Od początku drugiej partii na boisko wrócili Karlitzek i Pająk, a Indykpol AZS zaczął już znacznie lepiej, przede wszystkim radząc sobie z przyjęciem naszych zagrywek. Mimo tego odskoczyliśmy najpierw na dwa punkty, a po kolejnym bloku Kovačevicia przewaga urosła o kolejne oczko. Wtedy w polu serwisowym pojawił się Tavares i zagrał swojego trzeciego asa, trafiając Kubę Hawryluka. Chwilę później tym samym popisał się Serb i młodego libero olsztynian zmienił Jakub Ciunajtis. Za linią 9 metra pojawił się Karlitzek, uderzył dwa razy bardzo mocno i najpierw goście wykorzystali kontrę po piłce przechodzącej, a po chwili zagrywka wpadła idealnie pomiędzy Marcina Walińskiego i Santiago Dananiego i prowadzenie stopniało do stanu 13:11. Za trzecim razem niemiecki przyjmujący się pomylił, chwilę później długą wymianę po kapitalnych obronach Kovačevicia i Konarskiego skończył Waliński, a po czasie punkt z pajpa dołożył Uroš i znowu byliśmy o pięć punktów z przodu przy ogłuszającym dopingu całej Jurajskiej Twierdzy. W kolejnych akcjach nadal fantastycznie broniliśmy, a po bloku Zniszczoła na Butrynie było już 21:14. Przyjezdni zerwali się jeszcze do walki i zaczęli zmniejszać straty, a po skutecznej kontrze Karlitzka zrobiło się już tylko 23:20. Złą passę przerwał jednak Konarski, a przy setbolu po raz kolejny świetnie w obronie ustawił się Danani (i to dwukrotnie), a niemiecki przyjmujący Indykpolu AZS-u zaatakował w aut.

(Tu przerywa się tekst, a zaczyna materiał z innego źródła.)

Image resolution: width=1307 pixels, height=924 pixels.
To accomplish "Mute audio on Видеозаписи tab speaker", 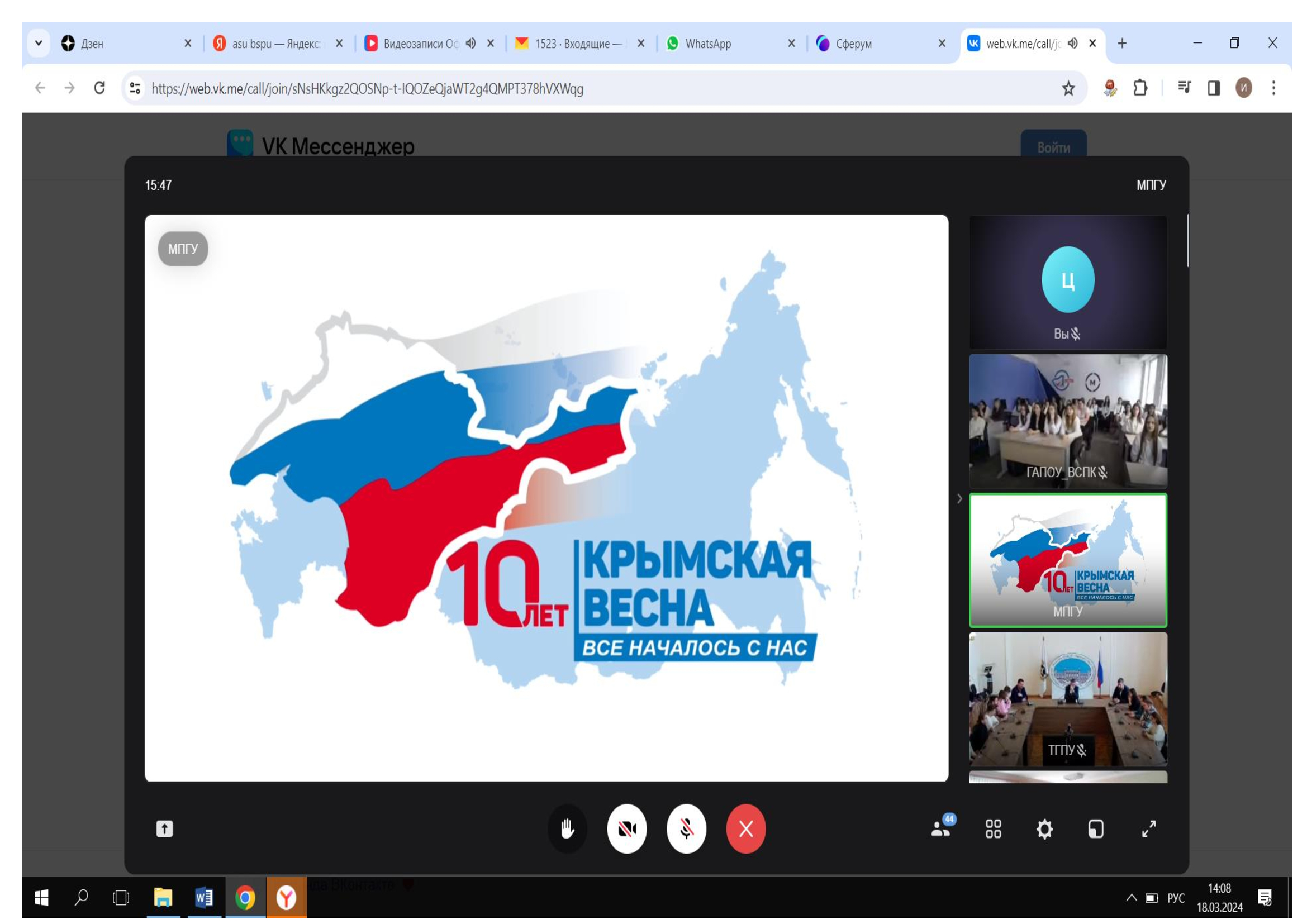I will 470,43.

Trzecią partię od punktu rozpoczął Kovačević, wygrywając przepychankę na siatce z Jankiewiczem, który od początku pojawił się w składzie ekipy z Olsztyna. Asem na Karlitzku poprawił Zniszczoł, Niemiec po kolejnym niedokładnym przyjęciu został zablokowany przez Konarskiego i od razu objęliśmy prowadzenie 3:0. Rozgrywający gości zrewanżował się jednak Serbowi, ten został po chwili zablokowany i przewaga stopniała do punktu, a za moment Butryn doprowadził do remisu, kończąc długą wymianę. Konarski zablokował Andringę, a kilka akcji później Kovačević Karlitzka i znów odskoczyliśmy na trzy oczka. W ataku przestał radzić sobie Butryn – najpierw zatrzymał go Waliński, później atakujący AZS-u nadepnął na linię 3 metra i zrobiło się już 17:12. W ataku po dłuższej wymianie pokazał się też Tavares, a my pewnie kontrolowaliśmy przebieg końcówki. Goście zmniejszyli jeszcze nieco straty, meczbola obronił najpierw z krótkiej Averill, a chwilę później asem Butryn, ale do trzech razy sztuka – Konarski wybił piłkę po bloku w aut. Statuetka MVP po raz drugi z rzędu trafiła do Marcina Walińskiego.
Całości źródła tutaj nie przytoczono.